WHAT TO DO →
Every line of the entries below that includes "page" belongs in the answer, copied as written.
=== Begin Enclosure ===
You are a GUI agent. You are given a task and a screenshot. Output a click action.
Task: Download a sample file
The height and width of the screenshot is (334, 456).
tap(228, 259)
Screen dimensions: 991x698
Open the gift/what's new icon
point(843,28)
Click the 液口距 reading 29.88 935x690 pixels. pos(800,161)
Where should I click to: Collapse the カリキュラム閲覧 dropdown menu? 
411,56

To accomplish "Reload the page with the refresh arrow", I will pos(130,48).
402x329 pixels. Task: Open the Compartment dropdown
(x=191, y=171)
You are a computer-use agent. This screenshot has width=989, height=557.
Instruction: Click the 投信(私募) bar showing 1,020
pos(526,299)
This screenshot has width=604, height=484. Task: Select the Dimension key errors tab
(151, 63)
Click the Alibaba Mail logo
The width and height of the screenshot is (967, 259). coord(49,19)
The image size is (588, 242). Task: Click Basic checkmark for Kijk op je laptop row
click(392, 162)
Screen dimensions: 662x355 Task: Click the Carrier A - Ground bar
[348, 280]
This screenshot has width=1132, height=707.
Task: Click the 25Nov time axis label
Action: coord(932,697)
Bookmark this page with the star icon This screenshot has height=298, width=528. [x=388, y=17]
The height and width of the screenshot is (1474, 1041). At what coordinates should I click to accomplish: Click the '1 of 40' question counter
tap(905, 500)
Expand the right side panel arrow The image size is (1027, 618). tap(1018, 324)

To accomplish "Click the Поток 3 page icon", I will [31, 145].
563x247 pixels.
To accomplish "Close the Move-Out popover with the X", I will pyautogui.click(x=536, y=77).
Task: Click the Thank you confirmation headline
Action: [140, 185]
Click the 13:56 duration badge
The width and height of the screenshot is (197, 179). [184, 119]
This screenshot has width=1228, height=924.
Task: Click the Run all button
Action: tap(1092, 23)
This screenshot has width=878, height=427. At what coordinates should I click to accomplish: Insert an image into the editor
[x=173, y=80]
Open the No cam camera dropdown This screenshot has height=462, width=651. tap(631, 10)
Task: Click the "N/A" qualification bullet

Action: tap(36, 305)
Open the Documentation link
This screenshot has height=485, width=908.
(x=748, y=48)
=== End Enclosure ===
RESULT OF THE EXERCISE →
To accomplish "Reload the page with the refresh arrow", I will pos(130,48).
Bookmark this page with the star icon This screenshot has height=298, width=528. [x=388, y=17]
To accomplish "Click the Поток 3 page icon", I will [31, 145].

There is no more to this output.